Bose was founded in 1964 by Dr. Amar Bose following difficulties getting a company to license his research in acoustics. The company would begin developing and releasing speaker systems in the late 1960s and 1970s. Then on April 19, 1978, Dr. Bose while aboard a flight was given a pair of electrodynamic headphones designed to make listening to music earlier and drown out airplane noise. Disappointed with the results, he came up with a design for Active Noise Cancelling.

By 1989, Bose introduced its Aviation Headset Series I, which is claimed as the first commercially available ANC headset, although dates of commercial availability are disputed between 1986 and 1989. On the first flight to navigate the entire globe without refueling, pilots Jeana Yeager and Dick Rutan wore prototype ANC headsets for pilots developed by Bose in 1986. In the 1990s, Bose became the first company to partner with the United States Army, supplying them with ANC headphones to boost communication and protect the hearing of its pilots.

Several airlines provide noise-cancelling headphones in their business and first-class cabins. Bose started supplying American Airlines with noise-cancelling headphones in 1999 and started offering the Quiet Comfort line for the general consumer in 2000. Met with an overwhelmingly positive response, Bose would begin selling their headphones directly to consumers.

== Sensory protection ==
Aside from its role in communication and occupational health, ANC is used to protect wearers from lower levels of noise that still impact people sensitive to noise.

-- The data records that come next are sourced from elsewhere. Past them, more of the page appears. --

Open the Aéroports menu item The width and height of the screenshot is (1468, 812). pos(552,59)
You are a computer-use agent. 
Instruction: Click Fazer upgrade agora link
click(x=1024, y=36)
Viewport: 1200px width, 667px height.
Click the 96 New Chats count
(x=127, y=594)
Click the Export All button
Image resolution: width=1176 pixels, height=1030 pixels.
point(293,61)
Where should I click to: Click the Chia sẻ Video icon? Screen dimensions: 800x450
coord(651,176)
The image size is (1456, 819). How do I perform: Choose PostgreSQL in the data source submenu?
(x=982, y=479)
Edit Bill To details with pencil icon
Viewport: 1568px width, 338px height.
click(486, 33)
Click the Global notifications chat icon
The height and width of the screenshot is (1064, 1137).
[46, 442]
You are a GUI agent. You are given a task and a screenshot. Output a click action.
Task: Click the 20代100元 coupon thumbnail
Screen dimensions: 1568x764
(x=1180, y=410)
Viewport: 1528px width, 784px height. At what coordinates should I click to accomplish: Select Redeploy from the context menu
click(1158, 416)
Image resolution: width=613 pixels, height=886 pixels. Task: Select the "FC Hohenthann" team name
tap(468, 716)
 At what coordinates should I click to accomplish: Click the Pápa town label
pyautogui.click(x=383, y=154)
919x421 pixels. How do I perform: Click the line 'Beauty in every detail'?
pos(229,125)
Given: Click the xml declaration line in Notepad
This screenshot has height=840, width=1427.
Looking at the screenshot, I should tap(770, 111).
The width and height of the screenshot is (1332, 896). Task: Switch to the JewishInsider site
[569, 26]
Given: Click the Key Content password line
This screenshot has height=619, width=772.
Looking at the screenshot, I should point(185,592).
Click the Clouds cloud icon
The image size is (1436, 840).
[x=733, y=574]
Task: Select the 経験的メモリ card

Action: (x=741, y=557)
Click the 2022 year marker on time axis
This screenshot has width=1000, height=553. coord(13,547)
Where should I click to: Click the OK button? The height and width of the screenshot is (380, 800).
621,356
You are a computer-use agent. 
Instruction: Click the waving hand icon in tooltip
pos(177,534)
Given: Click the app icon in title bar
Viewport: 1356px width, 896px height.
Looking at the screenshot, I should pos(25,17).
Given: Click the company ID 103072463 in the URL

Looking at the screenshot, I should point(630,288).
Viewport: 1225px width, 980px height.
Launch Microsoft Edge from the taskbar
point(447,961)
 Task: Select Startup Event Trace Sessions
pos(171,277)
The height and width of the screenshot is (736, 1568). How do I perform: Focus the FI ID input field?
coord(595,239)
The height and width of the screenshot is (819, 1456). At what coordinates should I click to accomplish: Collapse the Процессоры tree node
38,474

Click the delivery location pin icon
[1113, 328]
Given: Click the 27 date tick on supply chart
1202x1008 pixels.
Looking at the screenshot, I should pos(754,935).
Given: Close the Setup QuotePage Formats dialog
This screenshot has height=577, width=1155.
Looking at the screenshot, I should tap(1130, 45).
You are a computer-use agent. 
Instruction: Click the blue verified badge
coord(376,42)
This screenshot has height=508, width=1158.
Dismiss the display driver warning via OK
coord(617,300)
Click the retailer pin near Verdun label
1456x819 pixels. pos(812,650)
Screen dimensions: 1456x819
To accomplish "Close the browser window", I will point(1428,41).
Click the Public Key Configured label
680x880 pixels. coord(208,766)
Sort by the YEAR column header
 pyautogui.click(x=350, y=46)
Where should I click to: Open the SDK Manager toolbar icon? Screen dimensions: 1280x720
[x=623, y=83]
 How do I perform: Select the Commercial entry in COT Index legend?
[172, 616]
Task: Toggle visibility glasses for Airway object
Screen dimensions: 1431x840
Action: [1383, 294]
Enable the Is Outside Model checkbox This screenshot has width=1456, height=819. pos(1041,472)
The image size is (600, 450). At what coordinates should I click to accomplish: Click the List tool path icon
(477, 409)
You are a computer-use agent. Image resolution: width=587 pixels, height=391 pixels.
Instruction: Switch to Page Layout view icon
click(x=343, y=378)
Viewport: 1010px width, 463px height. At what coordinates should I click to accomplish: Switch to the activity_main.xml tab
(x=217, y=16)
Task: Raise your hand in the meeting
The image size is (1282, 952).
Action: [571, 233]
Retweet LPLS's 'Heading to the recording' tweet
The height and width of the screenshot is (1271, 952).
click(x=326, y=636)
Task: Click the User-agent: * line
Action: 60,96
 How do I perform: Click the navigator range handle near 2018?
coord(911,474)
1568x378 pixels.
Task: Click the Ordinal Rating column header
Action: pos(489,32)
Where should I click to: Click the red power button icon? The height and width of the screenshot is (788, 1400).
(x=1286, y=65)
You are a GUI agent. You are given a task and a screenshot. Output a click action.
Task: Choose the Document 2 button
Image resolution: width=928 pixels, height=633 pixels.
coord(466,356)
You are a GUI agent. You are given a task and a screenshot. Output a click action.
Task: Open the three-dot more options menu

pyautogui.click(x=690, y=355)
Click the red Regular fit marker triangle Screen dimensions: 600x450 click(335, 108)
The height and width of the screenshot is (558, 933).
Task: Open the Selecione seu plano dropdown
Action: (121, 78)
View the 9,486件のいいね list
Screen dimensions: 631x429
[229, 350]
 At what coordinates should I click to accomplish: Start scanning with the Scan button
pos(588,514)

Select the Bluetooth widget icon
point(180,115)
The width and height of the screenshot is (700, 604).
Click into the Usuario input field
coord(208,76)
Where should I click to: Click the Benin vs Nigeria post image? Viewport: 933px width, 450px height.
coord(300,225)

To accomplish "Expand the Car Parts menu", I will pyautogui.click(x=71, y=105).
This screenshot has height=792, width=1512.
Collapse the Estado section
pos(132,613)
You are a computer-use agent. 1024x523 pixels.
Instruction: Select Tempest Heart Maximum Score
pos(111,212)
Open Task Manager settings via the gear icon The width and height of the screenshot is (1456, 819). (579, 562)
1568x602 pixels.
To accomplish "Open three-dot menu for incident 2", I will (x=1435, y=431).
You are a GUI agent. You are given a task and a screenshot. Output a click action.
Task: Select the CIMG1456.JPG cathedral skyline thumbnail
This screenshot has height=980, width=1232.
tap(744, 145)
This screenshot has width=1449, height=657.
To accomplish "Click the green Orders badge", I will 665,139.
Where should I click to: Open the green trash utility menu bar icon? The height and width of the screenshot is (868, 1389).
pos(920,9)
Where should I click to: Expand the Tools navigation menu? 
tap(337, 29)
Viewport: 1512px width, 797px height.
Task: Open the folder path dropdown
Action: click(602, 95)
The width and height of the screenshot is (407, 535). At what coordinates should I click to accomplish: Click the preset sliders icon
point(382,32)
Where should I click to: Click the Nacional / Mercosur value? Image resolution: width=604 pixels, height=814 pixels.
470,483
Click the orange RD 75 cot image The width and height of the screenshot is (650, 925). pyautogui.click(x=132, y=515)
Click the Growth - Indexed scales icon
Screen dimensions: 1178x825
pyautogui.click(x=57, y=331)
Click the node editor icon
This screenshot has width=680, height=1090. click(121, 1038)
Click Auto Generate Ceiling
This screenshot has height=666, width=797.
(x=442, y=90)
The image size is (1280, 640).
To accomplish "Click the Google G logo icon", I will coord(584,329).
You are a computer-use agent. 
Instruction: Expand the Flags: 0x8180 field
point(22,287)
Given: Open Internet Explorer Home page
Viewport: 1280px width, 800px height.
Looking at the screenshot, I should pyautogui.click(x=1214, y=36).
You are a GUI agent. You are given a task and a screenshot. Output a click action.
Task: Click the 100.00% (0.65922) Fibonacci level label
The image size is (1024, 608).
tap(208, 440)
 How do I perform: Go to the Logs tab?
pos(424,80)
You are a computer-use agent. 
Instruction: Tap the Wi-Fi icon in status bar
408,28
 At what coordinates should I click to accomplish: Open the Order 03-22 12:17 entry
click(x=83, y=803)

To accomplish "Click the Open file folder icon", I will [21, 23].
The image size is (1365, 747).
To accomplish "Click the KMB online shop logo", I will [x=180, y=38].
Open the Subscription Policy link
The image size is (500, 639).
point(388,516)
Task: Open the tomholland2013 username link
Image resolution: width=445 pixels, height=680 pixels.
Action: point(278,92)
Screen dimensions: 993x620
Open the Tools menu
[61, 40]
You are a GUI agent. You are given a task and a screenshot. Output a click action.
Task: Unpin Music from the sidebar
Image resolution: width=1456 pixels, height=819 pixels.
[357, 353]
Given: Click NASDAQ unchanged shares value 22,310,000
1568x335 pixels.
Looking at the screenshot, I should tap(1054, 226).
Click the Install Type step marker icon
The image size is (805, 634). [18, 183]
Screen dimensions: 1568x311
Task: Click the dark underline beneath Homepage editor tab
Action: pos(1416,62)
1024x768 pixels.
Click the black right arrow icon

Noise-cancellation headphones have been used as sleeping aids. Both passive isolating and active noise-cancellation headphones or earplugs help to achieve a reduction of ambient sounds, which is particularly helpful for people suffering from insomnia or other sleeping disorders, for whom sounds such as cars honking and snoring impact their ability to sleep. For that reason, noise-cancelling sleep headphones and earplugs are designed to cater to this segment of patients. Recently, so-called "loop earplugs" have also become available, which are designed to allow conversation to continue.

Noise-cancelling headphones have been provided for patients in intensive care units to reduce the noise exposure they face while in a hospital environment. Active noise control technology has been shown to reduce noise exposure, which is associated with sleep disturbance, delirium, and morbidity.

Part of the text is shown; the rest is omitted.